- Iron ore's steady decline in price is meeting record Chinese inventories to create a breakdown below $100/tonne.
- The simultaneous drop in the Australian dollar indicates market may finally care about the imbalances.
- With volatility near extreme lows, conditions ripening for a general pullback in markets. The falling Australian dollar is likely the leading signal.
The miners of iron ore spent the last few years ramping up production capacity, and now they are ramping up production. The price of iron ore has steadily fallen in 2014 as inventories in China have steadily risen. Bloomberg quoted figures from Shanghai Steelhome Information Technology Co. indicating that China is now sitting on a record 112.55M metric tons of iron ore. Iron ore producers have thrived during this period as volume has made up for price on top of very low production costs. Rio Tinto (NYSE:RIO) starts losing money at a mere $44/metric ton; BHP Billiton Limited (NYSE:BHP) at $56/tonne (data from "Miners in spotlight as iron ore drops below $US100 per metric tonne"). On Monday, iron ore finally slipped under the psychologically important $100/tonne level. The weekly chart of RIO shows how the company's stock rebounded nicely from last summer's lows but has mainly churned this year. The references to iron ore prices point how the different net impact of price moves. Most notably, the stock has generally not fallen with iron ore prices this year.
(I pulled price points from related articles I wrote last year: "Don't Overplay the Recovery in Iron Ore Prices" and "Plunging Iron Ore Underlines Coming Monetary Policy From The Reserve Bank Of Australia")
Rio Tinto has easily remained aloft even as iron prices have fallen this year
This relative comfort with falling iron prices may get a shakeup with prices falling below $100. The signal may be the Australian dollar (NYSEARCA:FXA).
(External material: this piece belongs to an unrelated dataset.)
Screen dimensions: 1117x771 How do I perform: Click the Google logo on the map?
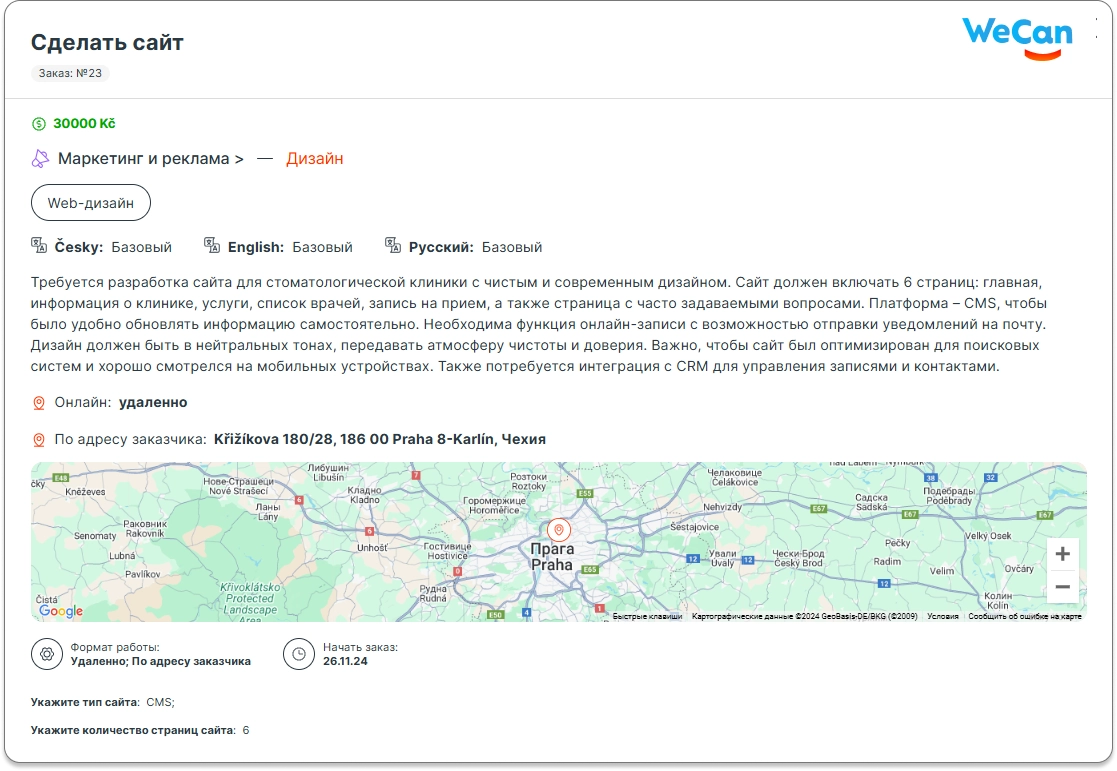point(61,611)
Against the U.S. dollar, the Australian dollar's big move down has dragged it close to the lows of a range loosely in place for almost three months. Note how AUD/USD has maintained an overall uptrend since the February lows. This uptrend is likely ending with the crack below the 50-day moving average (DMA) and a double-top pattern.
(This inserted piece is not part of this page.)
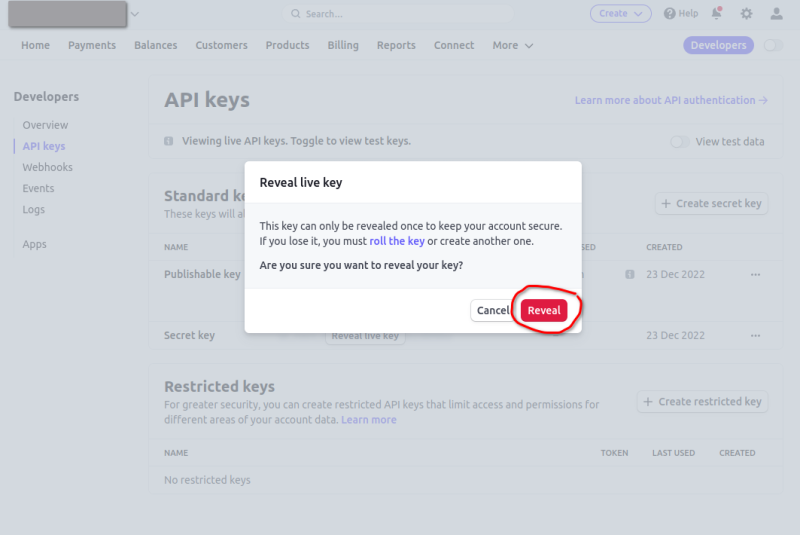This screenshot has height=535, width=800.
Task: Select Webhooks in the Developers sidebar
Action: click(x=48, y=167)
Upward momentum seems to be ending for the Australian dollar against the U.S. dollar
Most notably, the Australian dollar is finally tumbling against the Japanese yen (AUD/JPY). This move ends the breakout from late March and has likely confirmed a top. As I have noted in earlier posts, the moves in AUD/JPY could provide a larger signal for financial markets, in this case a bearish one.
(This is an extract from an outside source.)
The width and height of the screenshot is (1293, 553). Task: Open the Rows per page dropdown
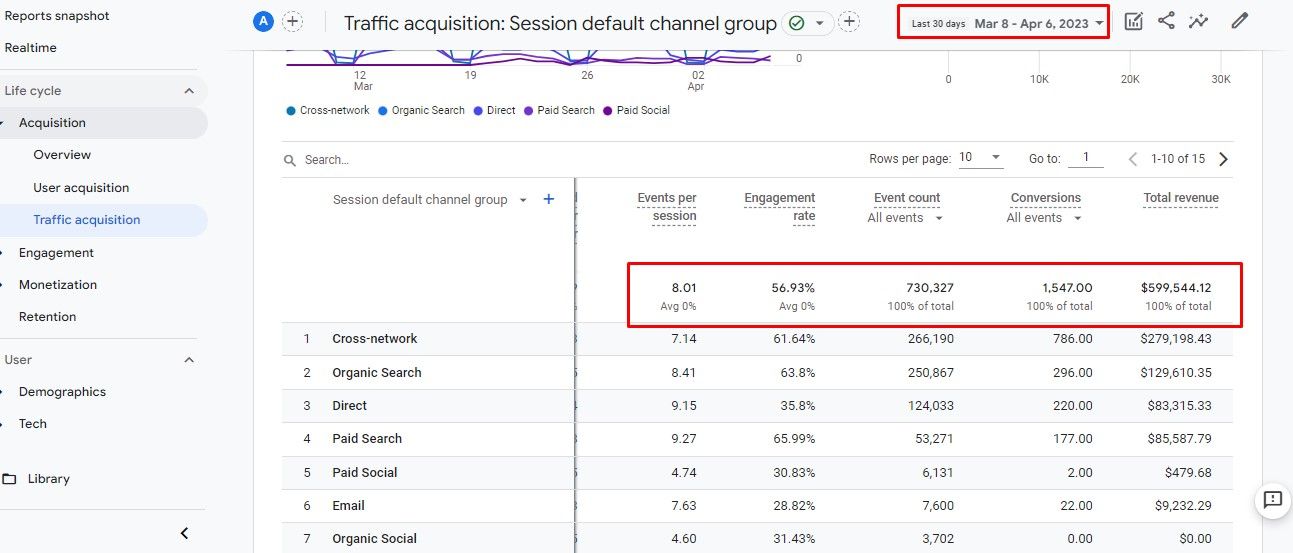pyautogui.click(x=981, y=158)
The beginning of a breakdown for the Australian dollar against the Japanese yen
The Australian dollar is important in this context as a barometer for the market's general sentiment toward economic conditions in China. I can only assume that the upward bias in the currency was a reflection of the market's comfort with economic conditions. For example, the Reserve Bank of Australian maintains a generally optimistic interpretation of China's economic performance as reflected most recently in the minutes from the May monetary policy meeting:
"In China, GDP growth and other indicators of activity eased a little in early 2014; however, in year-ended terms, growth was still consistent with the government's annual target of 7½ per cent. There were some signs that the recent slowing could be temporary, with real fixed asset investment growing at a similar pace to recent quarters and the authorities indicating a willingness to support investment growth, if needed, to achieve the target for output growth. Members also noted that the flow of new total social financing had remained lower than over most of 2013, consistent with the authorities' efforts to place financing on a more sustainable footing.
Chinese steel prices remained below the average of recent years, notwithstanding a slight increase over the past month. Lower steel prices were consistent with some easing in Chinese steel demand, as well as some apparent tightening in credit conditions for steel production and the use of iron ore as collateral for borrowing."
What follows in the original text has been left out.